■ WORK INSTRUCTIONS ■
Retype, without changes, every line from the line that contains "Task: Click inside" through the final line of the records. Exclude pictures.

Entries taken from a collection
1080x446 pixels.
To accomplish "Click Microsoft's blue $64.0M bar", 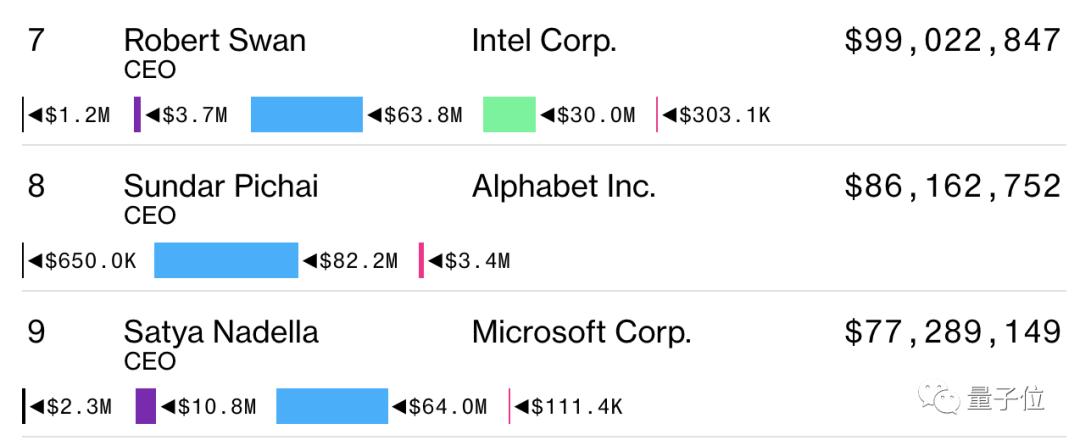I will point(331,406).
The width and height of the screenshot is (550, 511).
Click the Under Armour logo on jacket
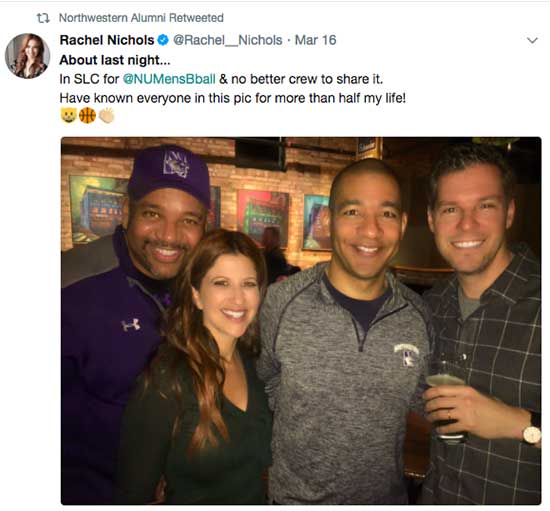click(131, 325)
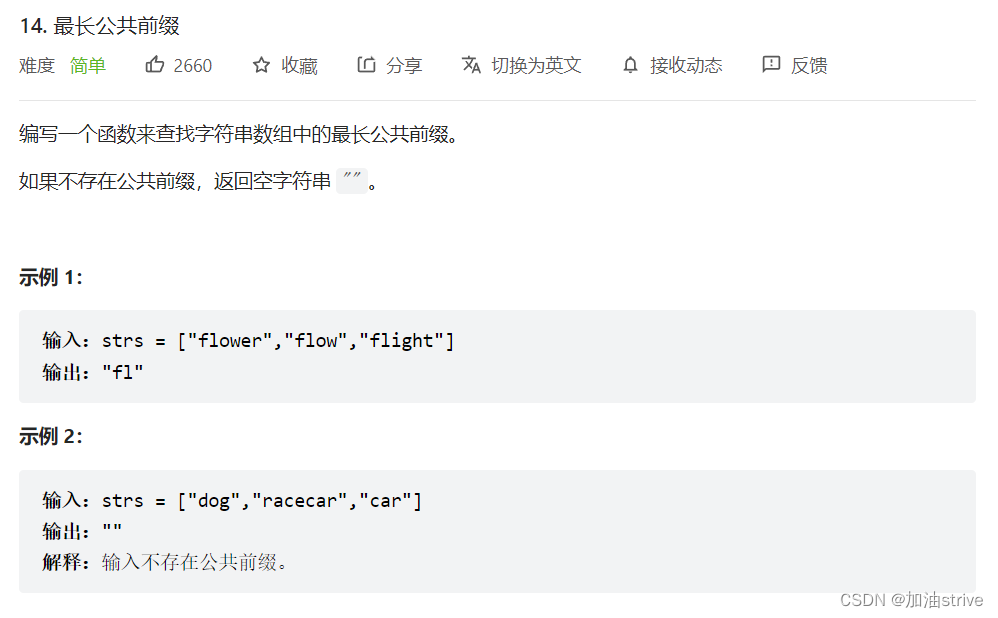The height and width of the screenshot is (618, 998).
Task: Click the 简单 difficulty label
Action: point(87,65)
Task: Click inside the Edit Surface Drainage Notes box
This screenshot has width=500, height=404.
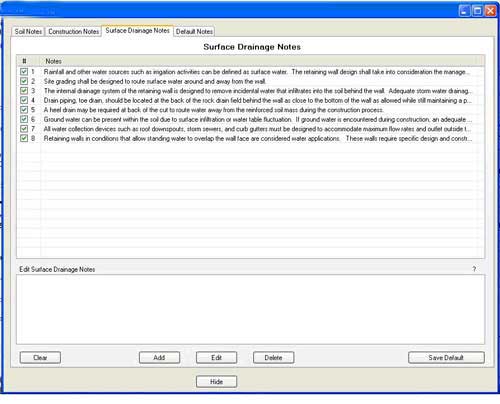Action: [250, 310]
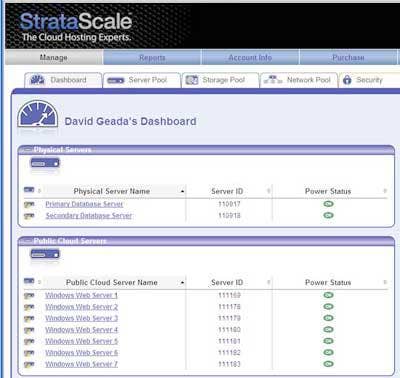The height and width of the screenshot is (378, 400).
Task: Click the network icon on Network Pool tab
Action: [x=273, y=80]
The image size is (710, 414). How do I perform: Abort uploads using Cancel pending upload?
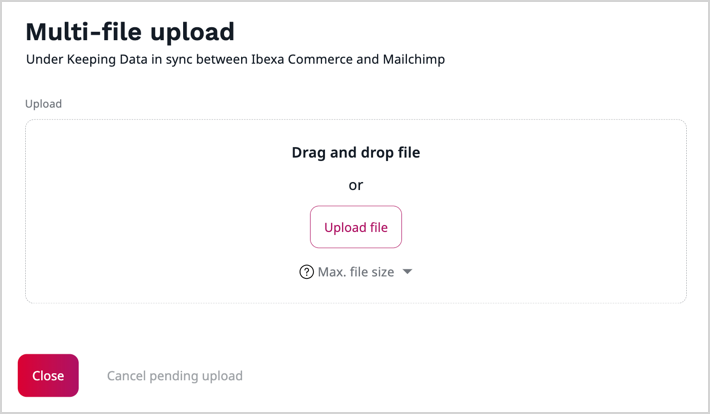click(x=175, y=376)
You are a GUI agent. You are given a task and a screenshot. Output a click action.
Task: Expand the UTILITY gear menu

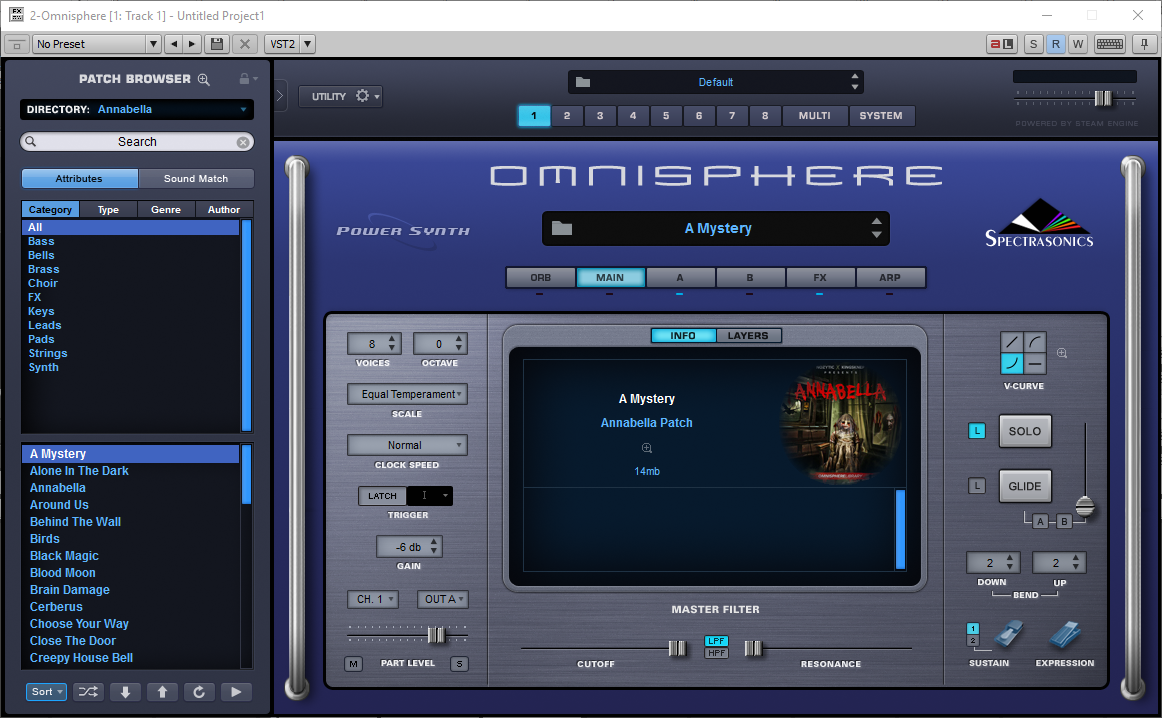pyautogui.click(x=340, y=96)
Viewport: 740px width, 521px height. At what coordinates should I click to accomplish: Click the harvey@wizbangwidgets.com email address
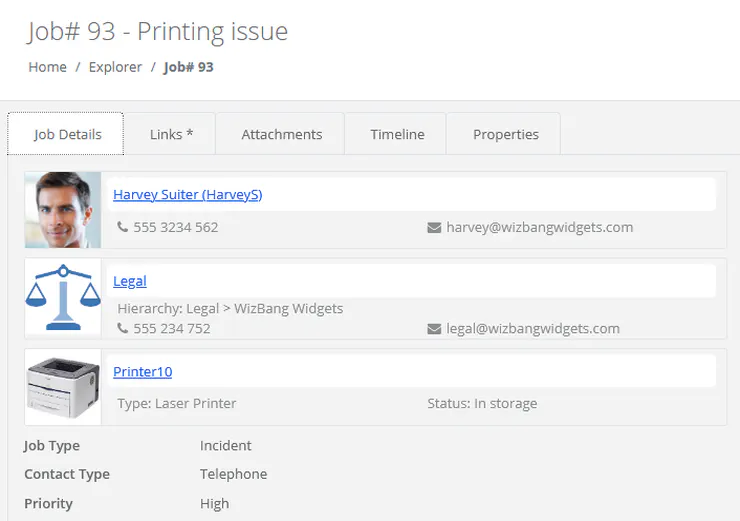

■ SOLUTION BELOW ■
Task: Click inside the Edit Surface Drainage Notes box
This screenshot has width=500, height=404.
Action: [250, 310]
The height and width of the screenshot is (378, 400).
Task: Click the network icon on Network Pool tab
Action: [x=273, y=80]
The image size is (710, 414). How do I perform: Abort uploads using Cancel pending upload?
click(x=175, y=376)
You are a GUI agent. You are given a task and a screenshot. Output a click action.
Task: Expand the UTILITY gear menu

pyautogui.click(x=340, y=96)
Viewport: 740px width, 521px height. At what coordinates should I click to accomplish: Click the harvey@wizbangwidgets.com email address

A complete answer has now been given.